The elected officials in charge of North Carolina police departments will have less oversight authority than the hired help under a bill that passed the state House on Thursday.
Lawmakers voted to give city managers the ability to view footage from police body cameras, but stripped out a provision to grant council members the same access. After excluding police videos from the N.C. Public Records Act in 2016, the legislature took yet another swipe at citizens by sidelining the proxies we elect to supervise police.
Rep. John Faircloth, R-Guilford, introduced House Bill 797 to fix some of the many problems resulting from last year’s half-baked bodycam bill. The law former Gov. Pat McCrory signed in July made police footage so much a state secret that departments couldn’t even release images of wanted suspects to facilitate their capture.
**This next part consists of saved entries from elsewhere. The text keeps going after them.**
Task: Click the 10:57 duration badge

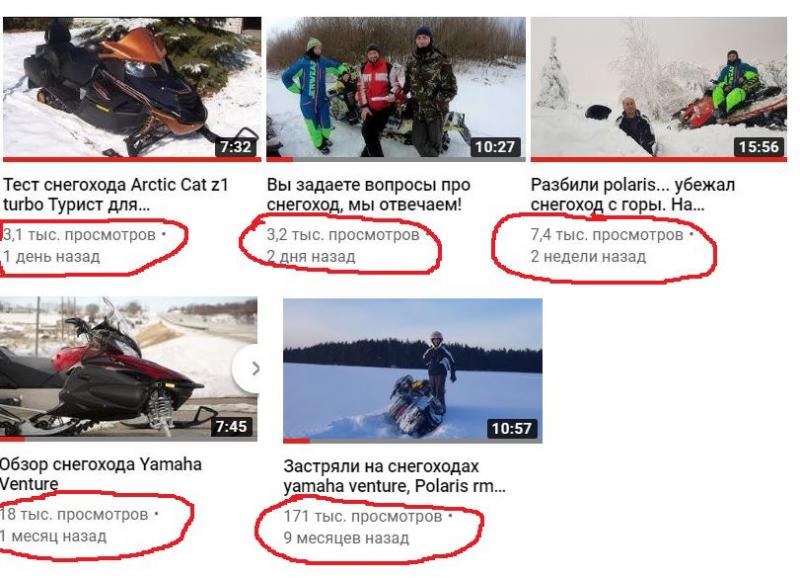Action: 512,429
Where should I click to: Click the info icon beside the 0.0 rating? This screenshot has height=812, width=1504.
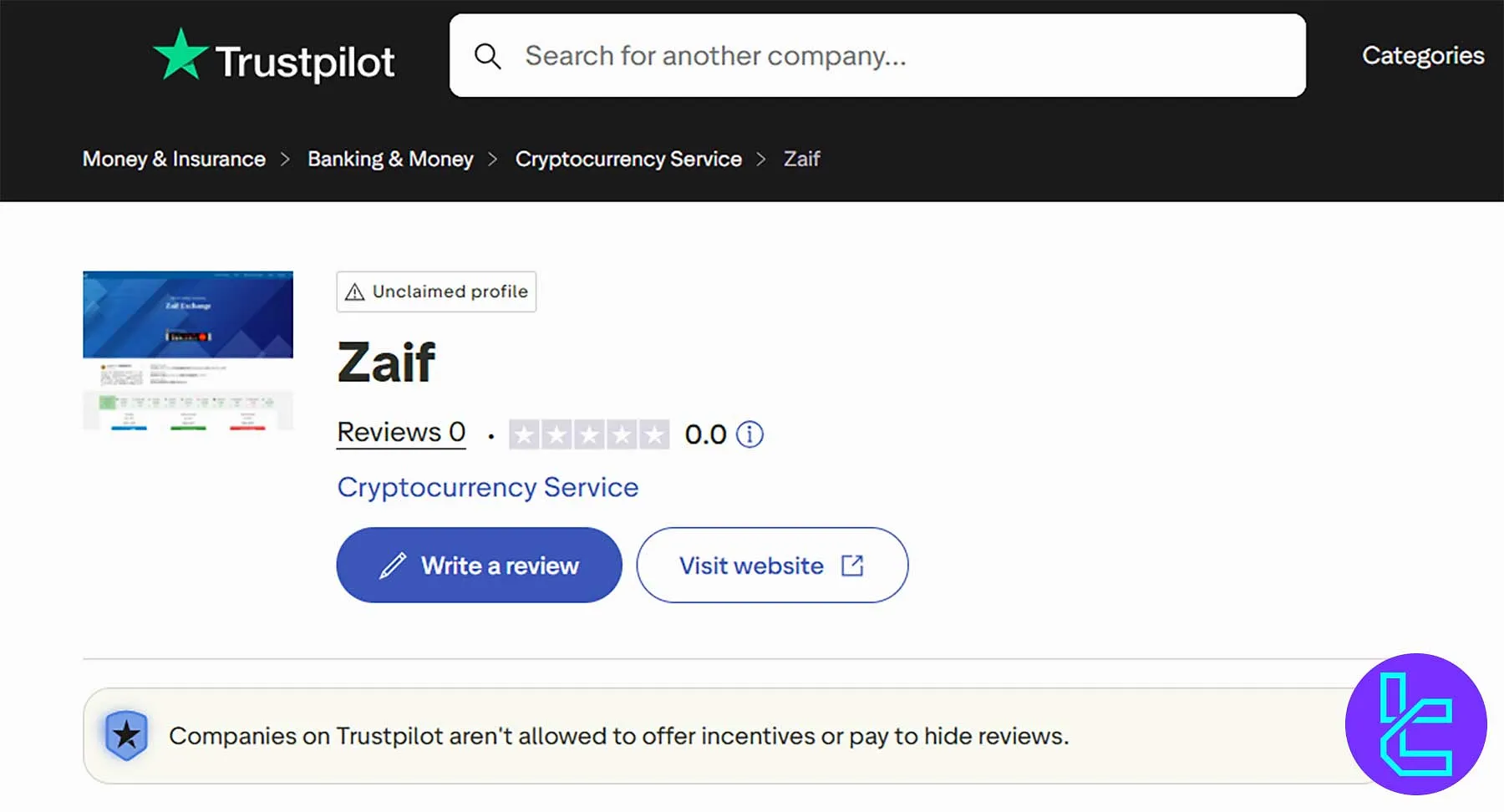pyautogui.click(x=749, y=434)
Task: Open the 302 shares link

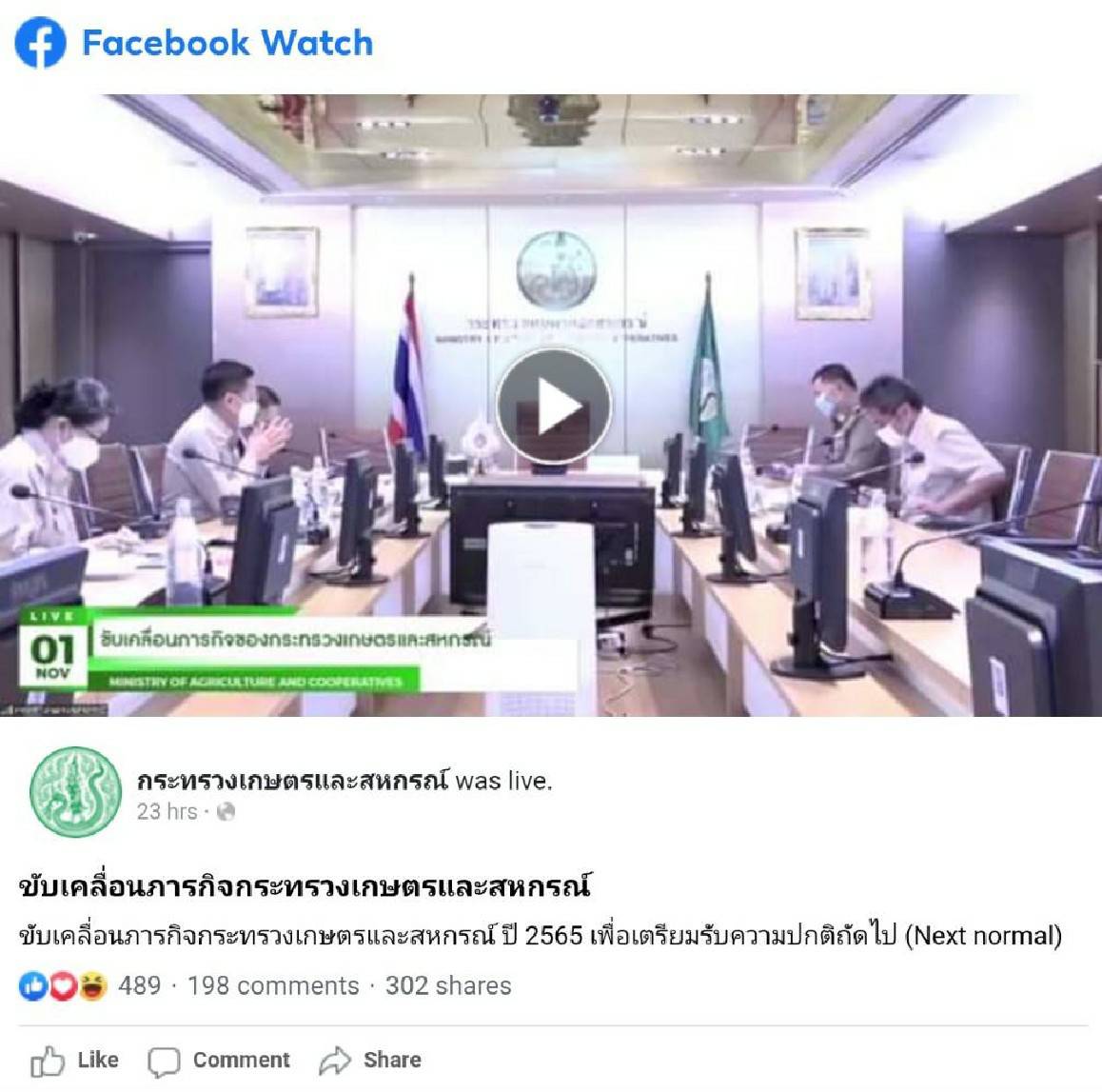Action: (x=448, y=985)
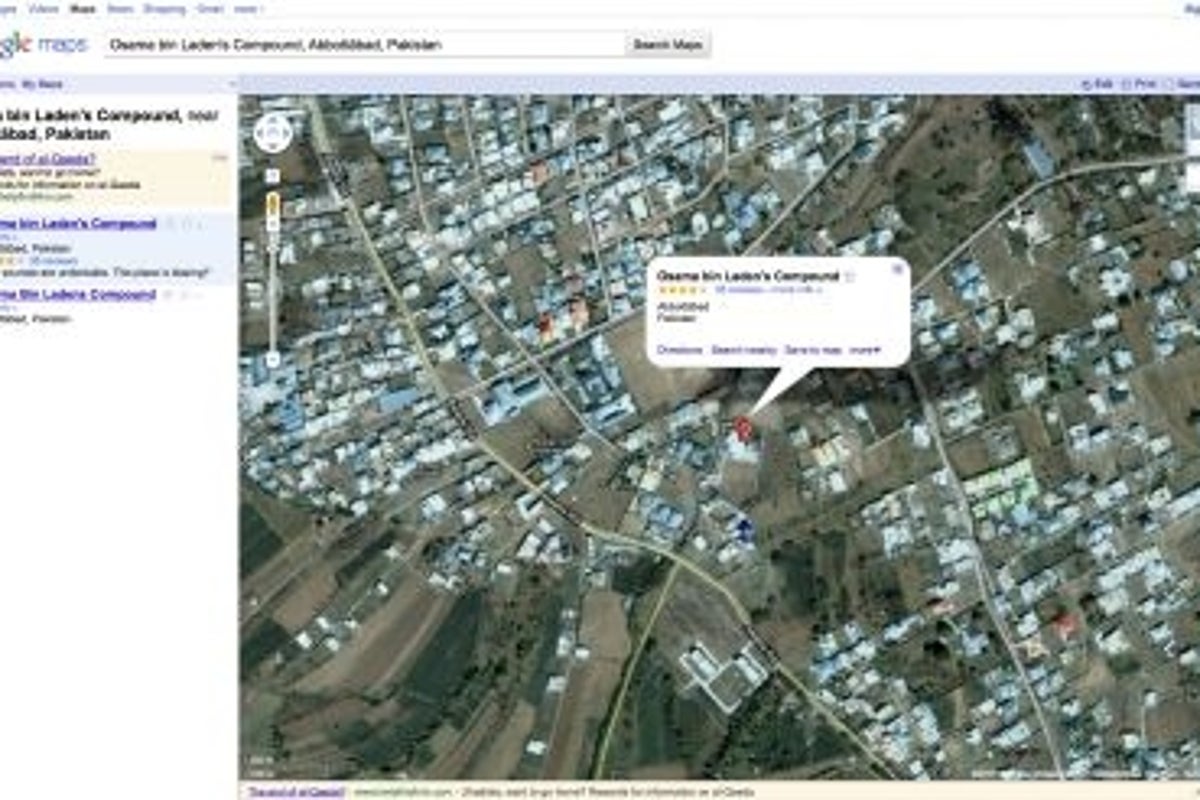1200x800 pixels.
Task: Open the 'more' dropdown in info bubble
Action: (865, 350)

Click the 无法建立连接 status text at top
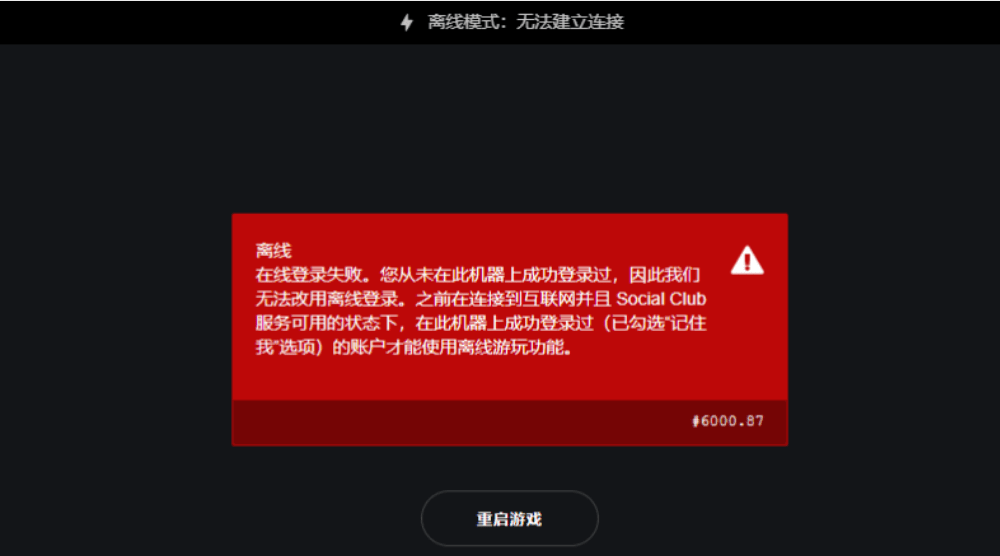pyautogui.click(x=570, y=22)
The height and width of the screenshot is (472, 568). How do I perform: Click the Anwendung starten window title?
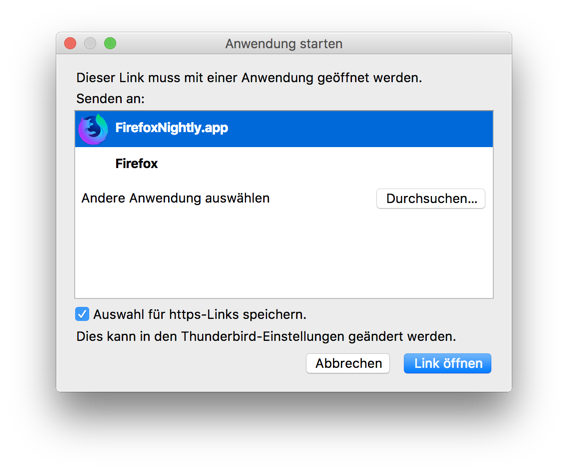point(284,44)
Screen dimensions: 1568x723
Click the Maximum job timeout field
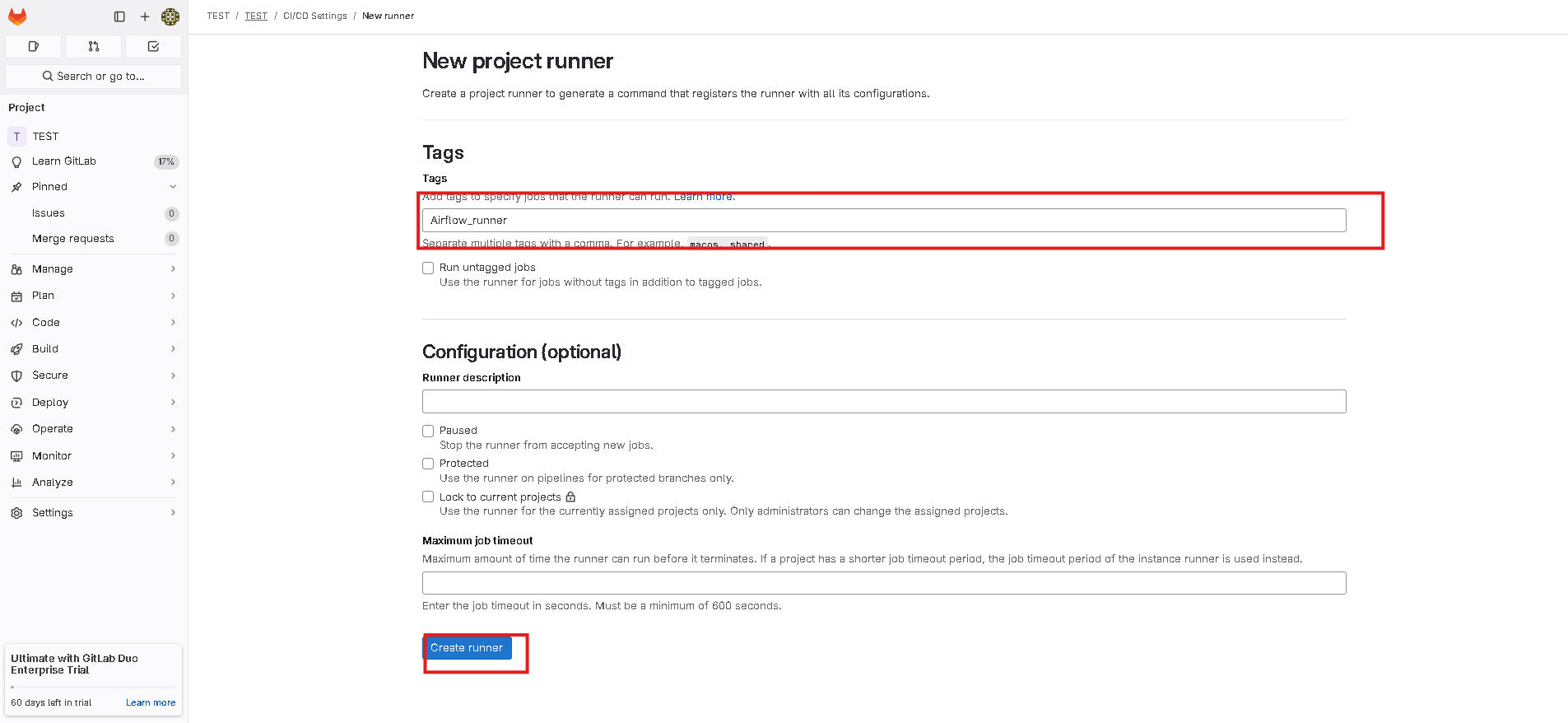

HB 797 corrects that oversight, allowing law enforcement agencies to share body-worn camera and dashboard camera videos with other departments and release “a single or limited number of randomly selected still images extracted from a recording, as deemed necessary, to identify or locate a potential criminal suspect.”
Faircloth’s bill sought to give council members and managers permission to view police videos upon signing a confidentiality statement. Rep. Bill Brawley, R-Mecklenburg, introduced an amendment limiting access to city and town managers only.
Brawley predicted politics would prompt council members to blab about the videos to the press and public, whether to share grave concerns with their constituents or simply to grandstand.
A debate ensued, with Democratic lawmakers urging passage of the original bill, but the Brawley amendment squeaked by in a 59-57 vote. The full House then approved the amended bill overwhelmingly in a vote of 110-6.
Under the council-manager form of government, appointed executives with training in public administration run cities’ and towns’ day-to-day affairs, with elected councils setting policy and holding the purse strings. Giving hired guns more statutory power than their bosses sets an alarming precedent.
We elect our city and town councils to have the final say over the administration of public services, including local law enforcement. Elected either at large or by residents of their respective wards or districts, council members answer to us.
By limiting city councilors’ oversight of their own police departments, the N.C. House limits the public’s influence, interfering with local-level democracy in a small but profound way.
The entire gambit hinges on a faulty premise — that ordinary citizens must, at all costs, be kept in the dark where police recordings are concerned. Before the 2016 law, dashboard camera video was routinely released to the public and press with no ill effects.
Body cameras were supposed to bring transparency to police work and restore trust between officers and the communities they serve.
Instead, the General Assembly gave us secrecy, managing to ramp up suspicion at a time when lawmen need public confidence the most.